🤖 AI Summary
This study addresses the limitation of traditional financial NLP approaches that capture only direct sentiment toward individual firms while neglecting the cross-entity propagation of financial events through corporate networks such as supply chains and competitive relationships. The authors propose a large language model–based method that transforms unstructured text into structured economic state-change events, constructs a dynamic financial knowledge graph, and incorporates a community-aware signal propagation mechanism to enhance information diffusion within dynamically identified economic communities. They introduce two novel networked financial signals—Community Information Surprise (CIS) and Propagated Information Surprise (PIS)—to enable dynamic detection and incremental forecasting of emerging investment ecosystems. Empirical results demonstrate that the proposed approach significantly outperforms conventional sentiment and direct event signals in terms of information coefficient and long–short Sharpe ratio, maintaining robustness under sparse network structures and real-world market conditions.
📝 Abstract
Financial information rarely affects a single company in isolation. Earnings surprises, capital expenditure changes, supply constraints, and guidance revisions can propagate through networks of suppliers, customers, competitors, and technology ecosystems. Traditional financial NLP primarily measures document-level sentiment for the directly mentioned company and often ignores cross-entity information diffusion.
This paper develops an LLM-based financial measurement and signal propagation framework. The LLM converts unstructured financial documents into structured economic state-change events and extracts explicit and implicit corporate relationships to construct a dynamic financial knowledge graph. Event signals are then propagated through the estimated network using a community-aware mechanism, allowing information to diffuse more strongly within dynamically detected economic communities than across community boundaries.

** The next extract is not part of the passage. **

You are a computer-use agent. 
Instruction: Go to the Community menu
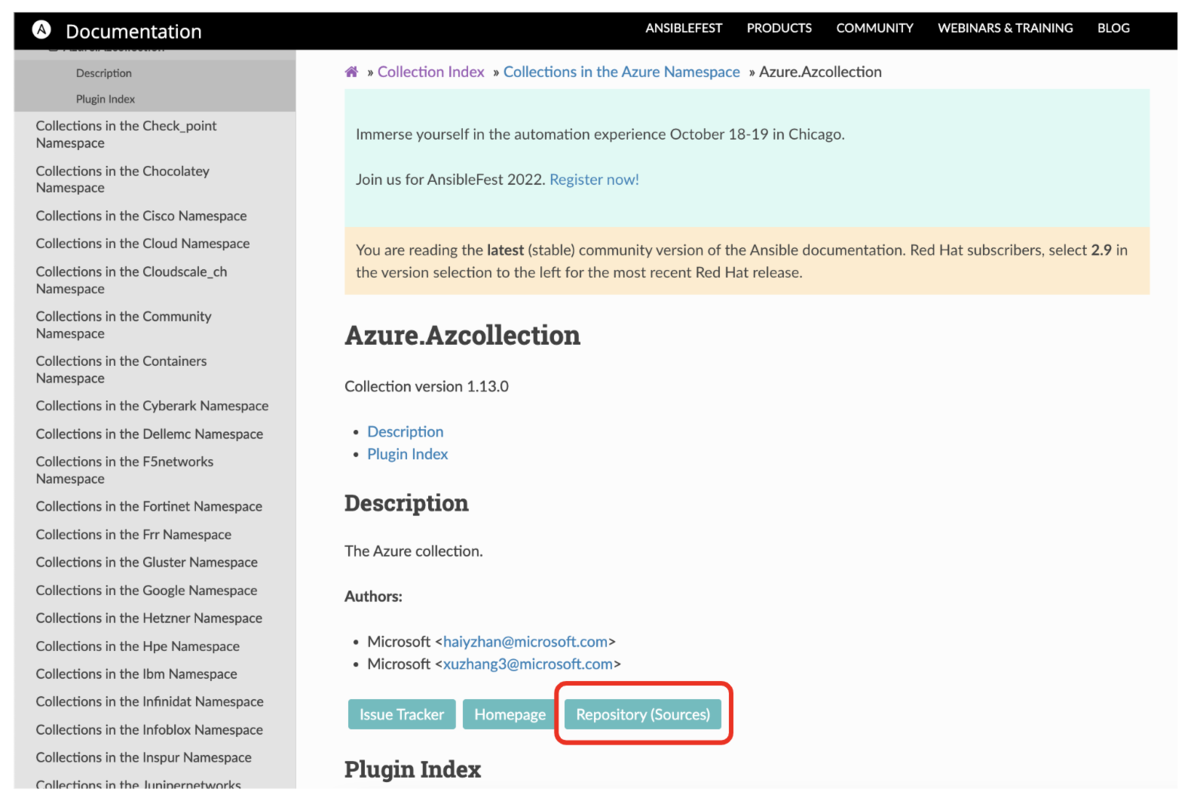point(875,28)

We introduce Community Information Surprise, CIS, and Propagated Information Surprise, PIS, as network-based financial signals and develop corresponding econometric tests. Controlled simulations with time-varying economic communities show that the framework accurately recovers latent network structure, detects the emergence of new investment ecosystems, and generates propagated signals with incremental predictive power beyond sentiment and direct LLM event signals. Across repeated simulations, community-aware propagation achieves the strongest rank information coefficient and long-short Sharpe ratio among five nested benchmarks.A second Russell 1000 calibrated simulation confirms that the main results persist under sparser networks, heterogeneous news coverage, realistic large-cap volatility, and smaller effect sizes.